Het begon allemaal met flinke collectie instrumenten in het Canadese stadje Hamilton in de buurt van Toronto. 'Mijn moeder geeft pianoles. Ze speelt dus veel binnenshuis, maar niet echt meer op het podium. In de seventies speelde mijn ouders in een rockband. Denk aan Crosby, Stills & Nash. En in de eighties gingen ze meer de Eurytmics-achtige kant op. Mijn vader speelde eigenlijk gitaar, dus die collectie was groter, maar hij had ook een paar hele goede synthesizers. Ik keek daar vroeger niet naar om. Ik wilde alleen piano spelen en had geen flauw idee hoe zo’n ding werkte tot ik veel ouder was.'

Lanza verhuisde naar Montreal voor haar opleiding tot jazzmuzikant en startte aan welgeteld één semester muziekgeschiedenis. ‘Ik kwam er al snel achter dat ik dit niet wilde en dat ik me heel slecht ging voelen als ik hiermee door zou gaan. Het was een grote stap om terug te gaan naar mijn ouderlijk huis in Hamilton, maar als ik erop terug kijk is het de beste keuze ooit geweest.’
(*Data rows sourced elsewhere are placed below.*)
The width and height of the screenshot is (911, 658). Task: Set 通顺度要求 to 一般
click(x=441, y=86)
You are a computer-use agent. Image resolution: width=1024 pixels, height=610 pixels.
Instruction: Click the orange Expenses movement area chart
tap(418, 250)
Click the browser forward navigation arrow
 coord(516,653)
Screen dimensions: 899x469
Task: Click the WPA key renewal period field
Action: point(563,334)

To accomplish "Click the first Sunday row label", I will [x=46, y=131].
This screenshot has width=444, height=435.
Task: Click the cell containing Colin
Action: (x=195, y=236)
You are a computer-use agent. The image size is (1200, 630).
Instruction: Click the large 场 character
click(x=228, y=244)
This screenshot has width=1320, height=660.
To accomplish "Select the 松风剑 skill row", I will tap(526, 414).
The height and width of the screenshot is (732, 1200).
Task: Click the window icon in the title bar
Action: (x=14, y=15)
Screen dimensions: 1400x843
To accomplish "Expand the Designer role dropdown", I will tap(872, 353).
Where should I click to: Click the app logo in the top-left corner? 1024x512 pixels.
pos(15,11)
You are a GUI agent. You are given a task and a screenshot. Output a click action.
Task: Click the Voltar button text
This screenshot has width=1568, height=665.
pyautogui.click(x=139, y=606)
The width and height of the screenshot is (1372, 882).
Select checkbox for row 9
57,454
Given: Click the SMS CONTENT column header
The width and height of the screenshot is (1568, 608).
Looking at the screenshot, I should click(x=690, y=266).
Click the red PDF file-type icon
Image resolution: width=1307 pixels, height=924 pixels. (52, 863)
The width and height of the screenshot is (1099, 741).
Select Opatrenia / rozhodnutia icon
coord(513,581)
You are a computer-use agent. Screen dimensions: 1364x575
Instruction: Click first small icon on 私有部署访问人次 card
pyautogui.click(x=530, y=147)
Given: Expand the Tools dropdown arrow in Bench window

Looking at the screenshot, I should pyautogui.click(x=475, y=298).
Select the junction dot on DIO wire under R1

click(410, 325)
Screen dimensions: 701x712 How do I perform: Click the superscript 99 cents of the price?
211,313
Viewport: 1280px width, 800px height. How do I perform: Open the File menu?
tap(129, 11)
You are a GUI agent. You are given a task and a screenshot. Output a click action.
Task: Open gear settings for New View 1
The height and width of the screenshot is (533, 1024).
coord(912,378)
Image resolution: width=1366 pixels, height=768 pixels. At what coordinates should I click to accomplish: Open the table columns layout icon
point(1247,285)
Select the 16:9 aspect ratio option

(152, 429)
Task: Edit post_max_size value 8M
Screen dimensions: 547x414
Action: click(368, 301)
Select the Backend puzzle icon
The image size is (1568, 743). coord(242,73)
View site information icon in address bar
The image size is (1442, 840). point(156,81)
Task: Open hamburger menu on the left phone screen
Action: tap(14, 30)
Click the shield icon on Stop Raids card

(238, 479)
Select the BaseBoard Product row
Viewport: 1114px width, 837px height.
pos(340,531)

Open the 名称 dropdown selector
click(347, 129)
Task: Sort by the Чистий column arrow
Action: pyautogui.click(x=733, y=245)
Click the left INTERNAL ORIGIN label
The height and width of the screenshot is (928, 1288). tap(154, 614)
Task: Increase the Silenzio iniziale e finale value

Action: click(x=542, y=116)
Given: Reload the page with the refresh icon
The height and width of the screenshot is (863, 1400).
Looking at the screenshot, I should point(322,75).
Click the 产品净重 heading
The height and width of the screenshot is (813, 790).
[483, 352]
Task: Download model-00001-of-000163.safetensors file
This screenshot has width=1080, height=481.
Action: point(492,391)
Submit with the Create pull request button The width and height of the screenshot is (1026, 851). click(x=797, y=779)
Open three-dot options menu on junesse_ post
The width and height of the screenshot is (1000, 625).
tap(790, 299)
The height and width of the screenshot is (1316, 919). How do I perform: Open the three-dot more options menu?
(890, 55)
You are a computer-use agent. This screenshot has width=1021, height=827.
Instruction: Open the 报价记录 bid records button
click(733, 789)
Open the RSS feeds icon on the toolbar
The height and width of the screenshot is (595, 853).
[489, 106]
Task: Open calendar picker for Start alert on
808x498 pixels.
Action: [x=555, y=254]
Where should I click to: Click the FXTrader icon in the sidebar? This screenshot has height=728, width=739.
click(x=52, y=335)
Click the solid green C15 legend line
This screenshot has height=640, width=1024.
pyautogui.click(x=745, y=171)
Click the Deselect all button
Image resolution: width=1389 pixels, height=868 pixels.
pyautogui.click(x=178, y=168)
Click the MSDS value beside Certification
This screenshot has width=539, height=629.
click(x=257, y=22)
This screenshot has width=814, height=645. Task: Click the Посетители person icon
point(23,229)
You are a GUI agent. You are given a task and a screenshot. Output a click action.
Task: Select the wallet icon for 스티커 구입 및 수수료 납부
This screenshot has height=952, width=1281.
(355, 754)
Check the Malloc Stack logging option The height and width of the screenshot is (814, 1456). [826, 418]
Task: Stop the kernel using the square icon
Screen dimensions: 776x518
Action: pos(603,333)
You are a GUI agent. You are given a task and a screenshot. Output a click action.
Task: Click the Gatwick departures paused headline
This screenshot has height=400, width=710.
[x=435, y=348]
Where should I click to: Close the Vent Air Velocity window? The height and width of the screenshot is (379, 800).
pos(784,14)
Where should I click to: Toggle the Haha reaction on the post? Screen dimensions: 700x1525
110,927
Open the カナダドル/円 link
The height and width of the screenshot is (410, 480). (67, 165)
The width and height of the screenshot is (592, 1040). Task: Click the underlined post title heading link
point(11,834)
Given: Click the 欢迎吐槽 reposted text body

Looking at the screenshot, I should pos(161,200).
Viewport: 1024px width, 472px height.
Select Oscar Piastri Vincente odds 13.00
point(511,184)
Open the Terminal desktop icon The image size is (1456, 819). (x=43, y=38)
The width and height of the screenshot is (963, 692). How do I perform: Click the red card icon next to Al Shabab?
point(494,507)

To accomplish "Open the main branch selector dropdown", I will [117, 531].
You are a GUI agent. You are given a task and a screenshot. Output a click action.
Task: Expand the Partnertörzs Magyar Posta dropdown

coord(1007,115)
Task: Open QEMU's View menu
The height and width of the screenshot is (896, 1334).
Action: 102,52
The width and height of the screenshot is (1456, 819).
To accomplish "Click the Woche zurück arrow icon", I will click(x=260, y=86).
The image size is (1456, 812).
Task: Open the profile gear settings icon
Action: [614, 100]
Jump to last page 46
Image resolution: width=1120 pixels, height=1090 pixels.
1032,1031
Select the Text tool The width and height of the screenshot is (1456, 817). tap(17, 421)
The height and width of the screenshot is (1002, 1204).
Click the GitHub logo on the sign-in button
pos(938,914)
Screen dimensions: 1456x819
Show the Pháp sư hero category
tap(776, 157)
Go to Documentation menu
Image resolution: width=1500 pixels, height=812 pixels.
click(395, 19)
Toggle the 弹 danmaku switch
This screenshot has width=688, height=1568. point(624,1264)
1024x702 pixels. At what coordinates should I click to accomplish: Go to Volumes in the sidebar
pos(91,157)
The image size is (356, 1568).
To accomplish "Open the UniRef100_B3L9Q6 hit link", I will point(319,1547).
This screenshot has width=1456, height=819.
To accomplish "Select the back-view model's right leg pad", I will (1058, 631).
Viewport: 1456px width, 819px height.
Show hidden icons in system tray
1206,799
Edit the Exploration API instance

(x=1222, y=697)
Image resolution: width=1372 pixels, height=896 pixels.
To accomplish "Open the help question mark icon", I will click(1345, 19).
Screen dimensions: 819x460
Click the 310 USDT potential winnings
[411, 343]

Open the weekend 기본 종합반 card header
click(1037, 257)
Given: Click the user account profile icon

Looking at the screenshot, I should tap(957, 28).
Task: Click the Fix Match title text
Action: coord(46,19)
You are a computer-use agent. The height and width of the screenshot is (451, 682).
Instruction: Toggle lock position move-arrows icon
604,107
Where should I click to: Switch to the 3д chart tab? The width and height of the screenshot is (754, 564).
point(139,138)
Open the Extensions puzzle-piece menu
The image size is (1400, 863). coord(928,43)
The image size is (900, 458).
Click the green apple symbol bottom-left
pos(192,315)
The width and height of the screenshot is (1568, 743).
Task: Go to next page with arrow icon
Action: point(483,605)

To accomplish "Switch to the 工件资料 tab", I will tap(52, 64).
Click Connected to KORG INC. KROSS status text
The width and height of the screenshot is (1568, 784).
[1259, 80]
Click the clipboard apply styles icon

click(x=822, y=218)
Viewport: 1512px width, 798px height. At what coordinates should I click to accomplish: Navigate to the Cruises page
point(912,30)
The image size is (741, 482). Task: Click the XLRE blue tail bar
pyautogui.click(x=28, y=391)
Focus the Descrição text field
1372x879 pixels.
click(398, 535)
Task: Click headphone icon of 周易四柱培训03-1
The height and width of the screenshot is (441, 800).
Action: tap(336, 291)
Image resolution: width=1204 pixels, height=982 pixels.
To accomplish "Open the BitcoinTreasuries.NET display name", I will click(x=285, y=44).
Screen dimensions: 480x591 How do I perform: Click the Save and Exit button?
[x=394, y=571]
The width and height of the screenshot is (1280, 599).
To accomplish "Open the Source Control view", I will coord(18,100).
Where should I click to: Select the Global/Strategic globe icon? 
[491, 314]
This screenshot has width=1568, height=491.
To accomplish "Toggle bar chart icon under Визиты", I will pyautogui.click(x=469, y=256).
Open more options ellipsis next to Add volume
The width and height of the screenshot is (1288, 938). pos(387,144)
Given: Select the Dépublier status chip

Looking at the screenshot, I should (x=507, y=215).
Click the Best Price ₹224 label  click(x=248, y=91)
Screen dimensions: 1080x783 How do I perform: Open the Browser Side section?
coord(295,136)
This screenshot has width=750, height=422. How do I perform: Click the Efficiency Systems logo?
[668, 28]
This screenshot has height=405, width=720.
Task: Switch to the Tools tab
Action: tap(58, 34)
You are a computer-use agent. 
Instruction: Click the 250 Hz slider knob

Uiteindelijk wonnen de synthesizers en drummachines het toch van de piano. ‘Toen ik stopte met studeren, verhuisde ik terug naar het huis van mijn moeder in Hamilton. Een ding wist ik zeker: ik wilde muziek maken en had niet echt geld om de studio in te gaan. Ik wist dat al die apparatuur van mijn vader nog op zolder stond en mijn moeder zei: als jij er niets mee gaat doen, verkoop ik het. Daar had ik echt geluk mee. De meeste muzikanten moeten al hun materiaal verzamelen in de loop der tijd en ik kon direct aan de slag.’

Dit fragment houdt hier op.